Question: Which value to be considered as significant for RNAseq pvalue or qvalue
0
3.2 years ago by
raya.girish20
raya.girish20 wrote:

Hello All Recently I got new project it has three control c1 c2 c3 and three test s1 s2 s3 My pipeline which I followed was tophat cufflink cuffdiff I aligned my reads to hg19 For differential gene expression I used cuffdiff I got gene.diff file in that there is pvalue and there is qval Now my question is how should I filter my significant upregulated or down regulates genes . should I consider qval (0.05) or pvalue (0.05). If it's pvalue please I need help in understanding why we are not considering qval ? Also I have heard that scientifically to have statistical significance we need minimum three replicate why is that so?

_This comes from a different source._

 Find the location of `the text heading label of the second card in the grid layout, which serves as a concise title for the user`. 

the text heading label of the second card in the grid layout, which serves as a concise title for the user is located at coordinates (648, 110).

modified 3.2 years ago by Daniel3.8k • written 3.2 years ago by raya.girish20
1
3.2 years ago by
Devon Ryan94k
Freiburg, Germany
Devon Ryan94k wrote:

Use the qval, not the raw pvalue. The "minimum of 3 replicates" is a good general rule of thumb since you need that many to have a decent shot at measuring variance. I personally recommend at least 6 replicates, which happen to fit nicely on a single lane of a HiSeq if you have a standard two group comparison setup.

0
3.2 years ago by
Daniel3.8k
Cardiff University
Daniel3.8k wrote:

Imagine you're doing a statistical test on some data and you're 99.9% sure that it's correct. Then you can be pretty sure that what it tells you is right (the p value).

But if you do 1,000 tests, you're probably going to get one test that says something untrue (100% - 99.9%). If you do 30,000 tests then you're going to get a lot of false positive values by the end.

The q-value is a modified p-value that takes into account that you'll get some false positives based on how many tests you're doing. This is called a False Discovery Rate (FDR) and there are multiple ways of calculating it.

Long story short: Use the q-value, it reduces the number of false positives.